What emerged was a ‘No to Coalition’ APRC faction which identified with his position which put great store in maintaining him as their leader in absentia.
Jammeh’s latest audio is an attempt to assume complete control of this splinter which was riven with petty squabbles and weakened by regular defections to other political persuasions.
Like all political movements, his words are a way of asserting control, stamping his authority on its members and sending a not so coded message to Barrow and his government that ending his lonely exile is always part of the script albeit without a timeline.
Not that the return of the former military-turned civilian ruler from his exile base in Equatorial Guinea looks imminent or even possible in the medium and long term, but his monologue suggesting just that has thrown down the gauntlet on Barrow and his government.
Although eight years have passed since he went into exile, Jammeh returning in whatever shape or form is generally seen as a distant possibility – arguably – but this has not stopped Gambians from debating the subject.
While many with sanguine views favour a quiet return for him devoid of all semblances of political life, skeptics of this persuasion believe Jammeh’s presence in the country could pose challenges as the nation still struggles to exorcise from itself and put behind it the last remaining demons of a difficult past under him.
Jammeh’s name is next to serious allegations of egregious human rights violations including unexplained murders, tortures, forced disappearances, rape and the balkanisation of Gambian society, all of which he and his former urchins have denied.
Obliquely referring to these accusations, Jammeh himself described them as ‘a bunch of nonsense’ by his successor who presides over a government which is the laughingstock of the world.
‘You are making the country suffer when in the past Gambians were proud and were respected wherever they went. Today they are the laughingstock. All sorts of crime are committed in The Gambia, with nobody ever been prosecuted and convicted, armed robbers, rapists, killers” he said.

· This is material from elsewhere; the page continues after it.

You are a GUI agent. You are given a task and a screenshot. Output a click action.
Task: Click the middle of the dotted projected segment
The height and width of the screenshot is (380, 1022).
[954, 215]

He said the Gambian health system used to be the envy of other countries but under Barrow’s administration even details on the WHO website represent an indictment of the tragedies in hospitals and other medical facilities countrywide.
Speaking about those medical centres, Jammeh said ”they have become mortuaries and it saddens me to know that women who go there to deliver end up dead with their babies..and it is a lie” to suggest that the situation is not different from the past when he was in power.
He was also critical of his successor’s handling of the plight of farmers and the alleged neglect of the education system which saw over 50, 000 pupils drop out of school in 2021.
”It’s not funny, it’s sad and pathetic. They claimed that they bought a ferry, brand new ferry, less than three months in power, now it’s seven years, they cannot even maintain the ferries that were there and those were bought by my government” he said.
Throwing the gauntlet to Barrow, the exiled former leader added almost menacingly: “Inshallah a day of our rendezvous is coming and it will be a day of accountability. So whatever you are relying on, count on that, the day that the Almighty Allah has designated me to come, I will come, and let me find you there, dont run away. In fact if you run anywhere I’ll get you. Dont run away, stay there and arrest me and put me in jail”.
Referring to Ecowas’ role in his ouster and possible part in the process to hold him accountable for alleged crimes, Jammeh said: ”Let me be clear, I will not tolerate any sort of blackmail”.